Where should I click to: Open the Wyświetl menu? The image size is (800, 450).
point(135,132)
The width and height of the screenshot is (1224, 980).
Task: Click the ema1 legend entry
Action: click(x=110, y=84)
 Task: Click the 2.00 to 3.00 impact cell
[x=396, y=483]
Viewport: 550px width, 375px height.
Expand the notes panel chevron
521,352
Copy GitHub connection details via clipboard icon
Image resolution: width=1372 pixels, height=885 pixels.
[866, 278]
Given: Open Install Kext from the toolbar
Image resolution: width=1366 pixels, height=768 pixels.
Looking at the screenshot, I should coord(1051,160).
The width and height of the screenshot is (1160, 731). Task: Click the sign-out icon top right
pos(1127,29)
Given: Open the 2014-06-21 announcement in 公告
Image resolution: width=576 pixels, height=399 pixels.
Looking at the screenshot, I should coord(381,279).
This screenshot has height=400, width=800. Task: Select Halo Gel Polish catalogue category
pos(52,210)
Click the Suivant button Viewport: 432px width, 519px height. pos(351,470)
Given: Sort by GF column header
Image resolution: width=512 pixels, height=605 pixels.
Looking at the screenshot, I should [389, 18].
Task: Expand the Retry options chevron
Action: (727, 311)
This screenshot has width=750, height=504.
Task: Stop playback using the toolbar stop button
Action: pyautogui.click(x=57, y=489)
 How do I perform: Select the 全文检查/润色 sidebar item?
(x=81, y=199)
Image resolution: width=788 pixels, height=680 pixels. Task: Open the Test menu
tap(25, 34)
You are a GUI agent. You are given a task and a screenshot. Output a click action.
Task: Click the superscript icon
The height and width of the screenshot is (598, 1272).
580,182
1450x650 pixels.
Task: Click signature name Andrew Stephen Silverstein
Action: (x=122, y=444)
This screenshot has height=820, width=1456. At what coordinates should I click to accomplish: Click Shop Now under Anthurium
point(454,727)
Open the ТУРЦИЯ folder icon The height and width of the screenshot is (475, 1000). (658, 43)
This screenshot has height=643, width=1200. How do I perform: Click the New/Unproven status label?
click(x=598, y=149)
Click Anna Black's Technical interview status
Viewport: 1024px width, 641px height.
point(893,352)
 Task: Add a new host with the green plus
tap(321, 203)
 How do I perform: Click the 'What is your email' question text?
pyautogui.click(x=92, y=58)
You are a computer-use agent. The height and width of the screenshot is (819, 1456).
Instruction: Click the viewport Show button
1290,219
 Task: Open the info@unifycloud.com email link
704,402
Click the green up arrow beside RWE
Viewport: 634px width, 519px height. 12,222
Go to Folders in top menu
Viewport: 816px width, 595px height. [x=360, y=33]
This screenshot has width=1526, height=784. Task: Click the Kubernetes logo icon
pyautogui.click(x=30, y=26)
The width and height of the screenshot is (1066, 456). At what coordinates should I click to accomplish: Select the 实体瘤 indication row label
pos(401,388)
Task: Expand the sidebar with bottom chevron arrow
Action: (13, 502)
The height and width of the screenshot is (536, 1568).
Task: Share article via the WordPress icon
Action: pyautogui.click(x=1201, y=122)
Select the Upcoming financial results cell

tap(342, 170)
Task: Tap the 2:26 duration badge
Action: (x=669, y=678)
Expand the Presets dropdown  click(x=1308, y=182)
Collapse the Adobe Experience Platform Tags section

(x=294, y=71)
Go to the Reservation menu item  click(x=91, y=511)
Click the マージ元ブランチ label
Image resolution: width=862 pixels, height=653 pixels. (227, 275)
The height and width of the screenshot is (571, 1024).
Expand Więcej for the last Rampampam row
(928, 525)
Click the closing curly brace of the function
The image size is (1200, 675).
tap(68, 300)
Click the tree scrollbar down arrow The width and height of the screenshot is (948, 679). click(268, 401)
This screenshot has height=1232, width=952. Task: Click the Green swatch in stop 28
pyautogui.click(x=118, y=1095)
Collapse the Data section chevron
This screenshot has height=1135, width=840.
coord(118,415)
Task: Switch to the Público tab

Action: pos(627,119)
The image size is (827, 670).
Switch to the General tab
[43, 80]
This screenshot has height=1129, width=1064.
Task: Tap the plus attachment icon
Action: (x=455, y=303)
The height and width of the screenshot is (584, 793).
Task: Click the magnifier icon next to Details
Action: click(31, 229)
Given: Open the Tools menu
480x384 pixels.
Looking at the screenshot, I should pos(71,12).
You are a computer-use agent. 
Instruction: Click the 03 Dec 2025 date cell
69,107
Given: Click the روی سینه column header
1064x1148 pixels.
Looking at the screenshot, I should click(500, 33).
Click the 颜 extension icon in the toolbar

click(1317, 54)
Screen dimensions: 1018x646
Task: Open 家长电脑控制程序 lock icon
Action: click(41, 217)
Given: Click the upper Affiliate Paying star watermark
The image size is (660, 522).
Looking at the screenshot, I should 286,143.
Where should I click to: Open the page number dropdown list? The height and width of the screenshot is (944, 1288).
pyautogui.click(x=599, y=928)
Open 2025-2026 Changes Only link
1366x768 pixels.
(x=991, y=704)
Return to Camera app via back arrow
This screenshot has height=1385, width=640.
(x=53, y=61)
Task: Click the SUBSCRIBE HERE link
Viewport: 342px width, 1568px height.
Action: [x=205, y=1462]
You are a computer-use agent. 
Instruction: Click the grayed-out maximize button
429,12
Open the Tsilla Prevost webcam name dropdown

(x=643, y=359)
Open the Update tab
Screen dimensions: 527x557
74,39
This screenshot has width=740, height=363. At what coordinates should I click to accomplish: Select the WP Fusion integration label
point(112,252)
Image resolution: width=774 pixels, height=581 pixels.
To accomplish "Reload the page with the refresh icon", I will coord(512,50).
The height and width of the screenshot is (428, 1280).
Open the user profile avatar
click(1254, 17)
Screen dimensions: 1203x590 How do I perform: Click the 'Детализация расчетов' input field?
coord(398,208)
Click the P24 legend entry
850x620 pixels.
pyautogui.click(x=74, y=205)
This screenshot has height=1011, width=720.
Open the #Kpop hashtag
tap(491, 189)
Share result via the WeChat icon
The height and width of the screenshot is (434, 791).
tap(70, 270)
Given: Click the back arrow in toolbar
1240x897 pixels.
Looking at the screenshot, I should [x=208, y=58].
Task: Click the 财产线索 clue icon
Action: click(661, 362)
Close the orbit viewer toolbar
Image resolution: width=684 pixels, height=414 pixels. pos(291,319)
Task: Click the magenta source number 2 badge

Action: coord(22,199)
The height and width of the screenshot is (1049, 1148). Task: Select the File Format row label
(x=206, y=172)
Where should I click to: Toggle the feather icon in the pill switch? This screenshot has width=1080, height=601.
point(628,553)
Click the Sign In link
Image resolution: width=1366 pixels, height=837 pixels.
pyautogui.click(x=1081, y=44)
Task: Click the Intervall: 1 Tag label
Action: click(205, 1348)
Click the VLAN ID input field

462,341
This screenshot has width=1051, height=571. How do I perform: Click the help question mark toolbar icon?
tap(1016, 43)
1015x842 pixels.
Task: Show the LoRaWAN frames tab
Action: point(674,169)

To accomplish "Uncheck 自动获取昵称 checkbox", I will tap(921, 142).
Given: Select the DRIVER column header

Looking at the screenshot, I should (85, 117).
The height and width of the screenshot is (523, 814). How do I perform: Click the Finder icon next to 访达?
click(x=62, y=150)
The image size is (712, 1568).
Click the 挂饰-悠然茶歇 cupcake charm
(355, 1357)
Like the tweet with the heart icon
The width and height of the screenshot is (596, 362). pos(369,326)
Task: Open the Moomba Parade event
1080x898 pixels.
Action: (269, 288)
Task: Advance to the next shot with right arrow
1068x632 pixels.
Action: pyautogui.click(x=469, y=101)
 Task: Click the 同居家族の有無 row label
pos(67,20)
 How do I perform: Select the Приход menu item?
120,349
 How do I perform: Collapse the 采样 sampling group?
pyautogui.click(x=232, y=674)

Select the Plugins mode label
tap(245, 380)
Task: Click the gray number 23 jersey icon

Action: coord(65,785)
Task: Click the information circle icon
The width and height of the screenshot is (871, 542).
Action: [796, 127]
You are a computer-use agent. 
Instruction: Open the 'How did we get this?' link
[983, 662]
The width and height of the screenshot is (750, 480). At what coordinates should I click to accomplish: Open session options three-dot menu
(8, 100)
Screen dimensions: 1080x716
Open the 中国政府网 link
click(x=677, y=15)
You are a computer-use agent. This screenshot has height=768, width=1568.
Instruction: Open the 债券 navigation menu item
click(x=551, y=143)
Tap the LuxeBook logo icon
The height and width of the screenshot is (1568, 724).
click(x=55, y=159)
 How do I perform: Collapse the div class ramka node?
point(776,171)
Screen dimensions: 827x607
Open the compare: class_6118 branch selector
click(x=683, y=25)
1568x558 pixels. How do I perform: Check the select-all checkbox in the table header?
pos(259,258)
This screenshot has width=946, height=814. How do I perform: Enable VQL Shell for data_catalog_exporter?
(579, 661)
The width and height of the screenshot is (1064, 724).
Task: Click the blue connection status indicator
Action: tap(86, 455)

++++++++++++++++++++

*WORK INSTRUCTION*
From the first line of the data through the line with "Task: Click the superscript icon", quote each line exactly and add nothing else.

*ANSWER SPACE*
Where should I click to: Open the Wyświetl menu? The image size is (800, 450).
point(135,132)
The width and height of the screenshot is (1224, 980).
Task: Click the ema1 legend entry
Action: click(x=110, y=84)
 Task: Click the 2.00 to 3.00 impact cell
[x=396, y=483]
Viewport: 550px width, 375px height.
Expand the notes panel chevron
521,352
Copy GitHub connection details via clipboard icon
Image resolution: width=1372 pixels, height=885 pixels.
[866, 278]
Given: Open Install Kext from the toolbar
Image resolution: width=1366 pixels, height=768 pixels.
Looking at the screenshot, I should coord(1051,160).
The width and height of the screenshot is (1160, 731). Task: Click the sign-out icon top right
pos(1127,29)
Given: Open the 2014-06-21 announcement in 公告
Image resolution: width=576 pixels, height=399 pixels.
Looking at the screenshot, I should coord(381,279).
This screenshot has height=400, width=800. Task: Select Halo Gel Polish catalogue category
pos(52,210)
Click the Suivant button Viewport: 432px width, 519px height. pos(351,470)
Given: Sort by GF column header
Image resolution: width=512 pixels, height=605 pixels.
Looking at the screenshot, I should [389, 18].
Task: Expand the Retry options chevron
Action: (727, 311)
This screenshot has width=750, height=504.
Task: Stop playback using the toolbar stop button
Action: pyautogui.click(x=57, y=489)
 How do I perform: Select the 全文检查/润色 sidebar item?
(x=81, y=199)
Image resolution: width=788 pixels, height=680 pixels. Task: Open the Test menu
tap(25, 34)
You are a GUI agent. You are given a task and a screenshot. Output a click action.
Task: Click the superscript icon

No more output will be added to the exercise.